Tips For Surviving Birth-Related Injuries

person holding infant's hand
Photo by Aditya Romansa on Unsplash

Around six in every 1,000 children born in the U.S. every year have serious birth injuries, causing issues such as fractures, developmental/neurological disorders, or disorders affecting a child’s ability to move and maintain balance and posture – such as cerebral palsy (CP). Receiving a diagnosis of a condition such as CP can be distressing, so it is important to give oneself time to come to terms with what may be unexpected news, and to take time to rest following a traumatic birth. When parents feel they are ready, there are many steps they can take to ensure that their child has the best, most independent life possible. These steps include researching your legal rights, creating a treatment and therapy plan, and seeking vital support from dedicated networks, groups and forums – both face-to-face and online.

Grief Can Last

A study by K Whittingham and colleagues, published in the journal Disability and Rehabilitation, has revealed that some parents of children who have been diagnosed with a condition such as CP can experience intense grief years after a diagnosis. Scientists suggest that for many parents, sadness is compatible with a healthy, normal reaction that can be met with coping strategies and help from health professionals. If you find that your grief is prolonged, ‘gold standard’ therapies such as cognitive behavioral therapy can help you find proactive, positive ways to deal with moments of sorrow.

Knowing Your Legal Rights

While birth injuries such as fractures can be fixed relatively quickly, others (such as developmental and neurological disorders) can have effects that last a lifetime. Treatment and therapy can be expensive, with the lifetime costs related to caring for a child with CP amounting to hundreds of thousands of dollars. It is important to seek legal advice if the injury was caused by the acts or omissions of your healthcare provider. Cerebral palsy lawyers will be able to advise you on whether or not you could be entitled to damages. In the event of a successful case, the amount awarded can help ensure your child has the best care possible throughout his or her lifetime. In addition to knowing your legal rights, it is also important to research into any aid you may be entitled to – including help with home care and financial aid for medical expenses and required devices.

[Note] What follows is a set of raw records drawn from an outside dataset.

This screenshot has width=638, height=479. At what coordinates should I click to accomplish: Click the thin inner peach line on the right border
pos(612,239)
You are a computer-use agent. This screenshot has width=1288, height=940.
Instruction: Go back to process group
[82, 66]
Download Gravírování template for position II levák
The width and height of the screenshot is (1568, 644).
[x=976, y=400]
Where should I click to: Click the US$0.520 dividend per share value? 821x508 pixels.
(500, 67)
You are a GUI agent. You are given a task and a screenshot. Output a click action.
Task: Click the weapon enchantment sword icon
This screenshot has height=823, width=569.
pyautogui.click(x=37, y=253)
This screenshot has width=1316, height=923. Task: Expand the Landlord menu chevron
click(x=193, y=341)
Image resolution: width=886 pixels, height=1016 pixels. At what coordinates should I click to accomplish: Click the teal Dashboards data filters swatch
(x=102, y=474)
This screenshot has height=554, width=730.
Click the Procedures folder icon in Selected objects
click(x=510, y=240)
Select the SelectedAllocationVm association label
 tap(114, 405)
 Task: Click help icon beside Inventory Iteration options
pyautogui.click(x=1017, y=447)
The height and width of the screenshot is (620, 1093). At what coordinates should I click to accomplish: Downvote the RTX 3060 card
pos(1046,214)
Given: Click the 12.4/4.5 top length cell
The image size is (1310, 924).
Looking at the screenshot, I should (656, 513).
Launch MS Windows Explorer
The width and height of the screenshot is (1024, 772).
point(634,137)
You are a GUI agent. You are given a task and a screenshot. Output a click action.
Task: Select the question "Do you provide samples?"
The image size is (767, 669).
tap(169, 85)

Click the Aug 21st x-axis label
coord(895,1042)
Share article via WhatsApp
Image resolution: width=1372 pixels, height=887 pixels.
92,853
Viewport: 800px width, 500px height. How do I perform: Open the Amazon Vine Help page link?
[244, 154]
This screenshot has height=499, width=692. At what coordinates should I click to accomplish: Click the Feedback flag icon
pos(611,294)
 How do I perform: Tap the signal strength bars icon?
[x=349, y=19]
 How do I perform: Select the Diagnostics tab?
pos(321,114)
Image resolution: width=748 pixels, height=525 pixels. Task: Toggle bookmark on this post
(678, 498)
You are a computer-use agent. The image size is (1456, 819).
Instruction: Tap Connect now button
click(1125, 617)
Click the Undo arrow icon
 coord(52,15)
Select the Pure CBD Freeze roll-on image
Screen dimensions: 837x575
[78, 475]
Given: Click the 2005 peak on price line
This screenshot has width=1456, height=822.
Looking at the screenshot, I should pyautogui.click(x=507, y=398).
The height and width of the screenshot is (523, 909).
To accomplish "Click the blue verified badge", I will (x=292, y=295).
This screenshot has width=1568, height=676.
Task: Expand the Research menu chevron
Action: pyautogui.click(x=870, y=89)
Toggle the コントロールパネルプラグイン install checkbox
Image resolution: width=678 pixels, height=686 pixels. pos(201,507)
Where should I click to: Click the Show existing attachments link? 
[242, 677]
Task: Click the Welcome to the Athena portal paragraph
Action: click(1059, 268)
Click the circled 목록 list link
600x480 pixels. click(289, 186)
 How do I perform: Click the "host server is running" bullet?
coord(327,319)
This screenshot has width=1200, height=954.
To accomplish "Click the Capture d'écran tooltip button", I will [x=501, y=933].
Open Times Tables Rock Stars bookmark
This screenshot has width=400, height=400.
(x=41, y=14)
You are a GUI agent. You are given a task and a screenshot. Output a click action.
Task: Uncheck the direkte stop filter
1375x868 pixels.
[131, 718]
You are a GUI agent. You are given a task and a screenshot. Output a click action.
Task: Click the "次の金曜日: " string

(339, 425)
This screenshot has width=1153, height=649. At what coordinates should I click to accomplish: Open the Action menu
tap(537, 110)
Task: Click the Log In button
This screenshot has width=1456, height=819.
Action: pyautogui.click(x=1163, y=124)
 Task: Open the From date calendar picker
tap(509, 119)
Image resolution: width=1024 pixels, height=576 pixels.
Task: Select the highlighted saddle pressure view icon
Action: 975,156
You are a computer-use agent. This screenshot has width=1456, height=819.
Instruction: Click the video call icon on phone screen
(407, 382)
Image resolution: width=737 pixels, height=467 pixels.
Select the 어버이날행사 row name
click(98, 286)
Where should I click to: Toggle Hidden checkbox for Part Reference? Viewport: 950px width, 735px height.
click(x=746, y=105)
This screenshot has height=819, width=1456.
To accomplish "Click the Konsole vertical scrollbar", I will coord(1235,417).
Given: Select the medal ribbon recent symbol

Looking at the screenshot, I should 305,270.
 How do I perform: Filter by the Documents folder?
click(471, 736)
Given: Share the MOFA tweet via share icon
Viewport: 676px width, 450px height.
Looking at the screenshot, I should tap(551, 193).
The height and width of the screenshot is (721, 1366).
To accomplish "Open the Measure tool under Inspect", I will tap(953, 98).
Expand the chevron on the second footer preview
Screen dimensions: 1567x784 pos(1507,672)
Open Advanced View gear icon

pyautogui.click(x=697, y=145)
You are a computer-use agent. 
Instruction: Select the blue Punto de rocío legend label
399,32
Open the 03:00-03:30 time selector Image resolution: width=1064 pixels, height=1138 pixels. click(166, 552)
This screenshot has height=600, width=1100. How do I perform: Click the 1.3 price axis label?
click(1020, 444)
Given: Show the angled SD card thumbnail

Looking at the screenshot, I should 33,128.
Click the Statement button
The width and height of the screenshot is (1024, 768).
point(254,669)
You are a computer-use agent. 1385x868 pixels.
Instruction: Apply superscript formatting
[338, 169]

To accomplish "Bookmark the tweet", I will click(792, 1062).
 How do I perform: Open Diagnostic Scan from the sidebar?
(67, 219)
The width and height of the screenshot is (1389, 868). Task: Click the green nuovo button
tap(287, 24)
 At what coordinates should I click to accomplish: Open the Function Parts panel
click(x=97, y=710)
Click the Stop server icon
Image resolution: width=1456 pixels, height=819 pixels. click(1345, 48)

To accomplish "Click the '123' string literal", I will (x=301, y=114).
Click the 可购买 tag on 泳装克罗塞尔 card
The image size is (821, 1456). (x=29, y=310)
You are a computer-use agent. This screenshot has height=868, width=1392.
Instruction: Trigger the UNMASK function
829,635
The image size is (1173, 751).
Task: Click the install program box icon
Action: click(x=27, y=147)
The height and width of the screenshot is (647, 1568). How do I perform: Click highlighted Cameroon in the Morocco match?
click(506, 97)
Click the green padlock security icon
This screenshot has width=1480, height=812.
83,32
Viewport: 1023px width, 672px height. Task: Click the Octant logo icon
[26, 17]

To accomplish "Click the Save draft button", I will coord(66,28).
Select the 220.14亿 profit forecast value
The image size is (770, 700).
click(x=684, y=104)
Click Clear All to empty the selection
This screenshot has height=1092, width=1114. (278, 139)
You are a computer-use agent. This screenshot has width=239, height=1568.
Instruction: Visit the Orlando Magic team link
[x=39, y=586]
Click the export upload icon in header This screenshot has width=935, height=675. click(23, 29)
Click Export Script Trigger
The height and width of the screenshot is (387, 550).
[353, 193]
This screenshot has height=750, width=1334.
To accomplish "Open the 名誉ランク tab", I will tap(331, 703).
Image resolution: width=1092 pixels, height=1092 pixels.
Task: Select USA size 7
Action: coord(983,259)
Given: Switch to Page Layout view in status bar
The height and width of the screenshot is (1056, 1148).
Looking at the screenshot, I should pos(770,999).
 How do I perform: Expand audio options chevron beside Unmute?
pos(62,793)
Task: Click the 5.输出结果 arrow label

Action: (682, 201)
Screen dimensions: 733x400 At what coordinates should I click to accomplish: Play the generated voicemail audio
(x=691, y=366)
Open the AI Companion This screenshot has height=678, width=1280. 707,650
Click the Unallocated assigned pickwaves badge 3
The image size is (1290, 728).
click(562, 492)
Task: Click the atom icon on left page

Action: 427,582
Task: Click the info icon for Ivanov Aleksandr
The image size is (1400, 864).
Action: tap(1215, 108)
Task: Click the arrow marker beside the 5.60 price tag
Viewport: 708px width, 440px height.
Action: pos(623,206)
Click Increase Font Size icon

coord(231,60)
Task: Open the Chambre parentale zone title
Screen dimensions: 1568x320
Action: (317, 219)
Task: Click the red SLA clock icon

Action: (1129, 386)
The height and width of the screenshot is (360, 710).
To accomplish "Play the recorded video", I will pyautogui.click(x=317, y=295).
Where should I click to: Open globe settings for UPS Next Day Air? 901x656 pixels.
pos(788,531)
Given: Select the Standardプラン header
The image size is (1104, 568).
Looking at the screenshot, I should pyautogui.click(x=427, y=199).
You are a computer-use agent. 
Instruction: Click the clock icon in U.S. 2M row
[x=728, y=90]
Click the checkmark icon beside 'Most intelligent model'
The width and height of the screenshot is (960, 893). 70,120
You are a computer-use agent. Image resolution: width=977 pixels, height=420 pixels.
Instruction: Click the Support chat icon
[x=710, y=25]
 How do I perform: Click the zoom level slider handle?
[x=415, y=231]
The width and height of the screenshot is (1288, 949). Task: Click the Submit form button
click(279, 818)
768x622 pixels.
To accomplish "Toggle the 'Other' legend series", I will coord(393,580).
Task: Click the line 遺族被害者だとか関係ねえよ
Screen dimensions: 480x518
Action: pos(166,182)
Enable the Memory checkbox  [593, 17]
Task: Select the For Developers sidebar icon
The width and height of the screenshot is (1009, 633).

Creating A Treatment And Therapy Plan

Creating a treatment and therapy plan alongside your child’s medical team can help you and your child feel more empowered, since it can include specific goals you may set out to achieve. Your plan may include various therapies – including occupation therapy (focused on helping your child gain independence in daily routines), recreational therapy (such as horseback riding), and physical therapy (to hone strength, flexibility, coordination, and the like). Your doctor can also discuss new therapies (such as stem cell therapy), explaining the pros and cons of new approaches.

Joining Social Networks

Parents benefit greatly from meeting and interacting socially with other parents of children who have undergone a birth injury. Forming part of a network – either face-to-face or online – is not only key from a mental health perspective. It can also open up a world of resources, recommendations for health professionals and treatments, and reading materials that can greatly benefit your child and enhance their progress.

When your child has been diagnosed with a birth injury, it is normal to feel overcome with conflicting emotions – including sadness. It is important to recognize these emotions and seek professional help if necessary. Once you feel ready to tackle practical matters, research your legal rights, and find out if you are entitled to any financial or other types of aid. Creating a treatment plan, discovering new therapies, and forming part of a social network can also help you set goals and feel more empowered as you achieve each one.